Chemotherapy and radiation therapy are effective for killing cancer cells, but they also wipe out healthy cells, which can cause fatigue, nausea and other side effects. Immunotherapy, one of the newest treatments available, takes a different approach to treating cancer. Instead of killing cancer cells directly, immunotherapy uses the immune system to destroy cancerous cells without damaging healthy ones.
Several types of immunotherapy are currently available for people with cancer. With CAR T-cell therapy, scientists take a person's immune cells and engineer them to produce a cancer-fighting protein. Checkpoint inhibitors make the immune system more active, enabling T-cells to do a better job fighting tumors. Vaccines help the immune system protect the human body against cancerous cells. Although immunotherapy is relatively new, it's already being used to treat cancers of the bladder, kidneys, lungs and skin.

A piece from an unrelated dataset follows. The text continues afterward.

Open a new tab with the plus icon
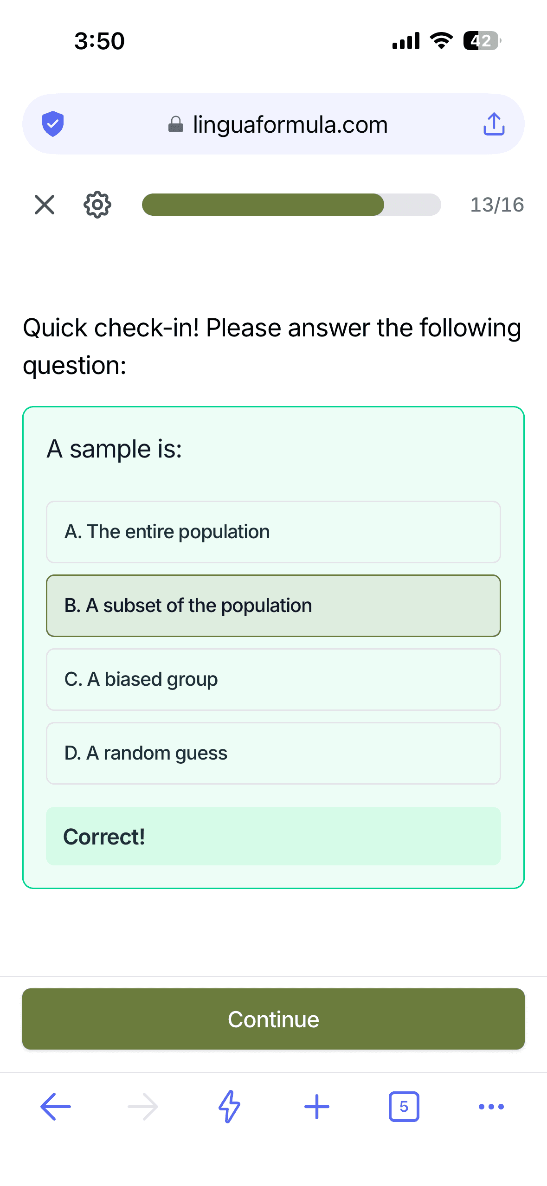Image resolution: width=547 pixels, height=1186 pixels. 317,1107
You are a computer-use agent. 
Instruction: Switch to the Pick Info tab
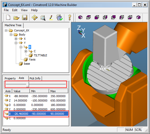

Advances in technology have made it easier for medical professionals to monitor people, and they've also made it easier for seniors to receive the treatment they need for conditions that affect the brain and spine. One such advancement is the development of wireless brain sensors that eventually dissolve. These sensors are used to detect a person's temperature and intracranial pressure, giving physicians the data they need to make important treatment decisions.
For example, wireless brain sensors could be used to monitor people with concussions or other traumatic brain injuries to determine if medical intervention is necessary. When the sensors are no longer needed, they're absorbed into the body, eliminating the need to perform a surgical removal procedure. Using these sensors can help seniors avoid invasive surgeries, reduce the amount of money spent treating traumatic brain injuries and ensure that health care providers have the information they need to make split-second medical decisions.
If you have arthritis, degenerative disk disease or any other condition that causes chronic pain, you may be taking opioid analgesics to keep your pain in check. Although opioids are effective, they can also be habit-forming, prompting some researchers to explore alternatives. Pharmacogenic testing makes it possible to predict how your body is likely to respond to opioids, giving your health care provider additional information that can be used to make treatment decisions.
For example, if pharmacogenetic testing shows that you're unlikely to experience adequate pain relief when taking opioids, your doctor can prescribe a different type of pain reliever. This type of testing may also be useful for determining the right dosage of an opioid medication, reducing the risk of dependence.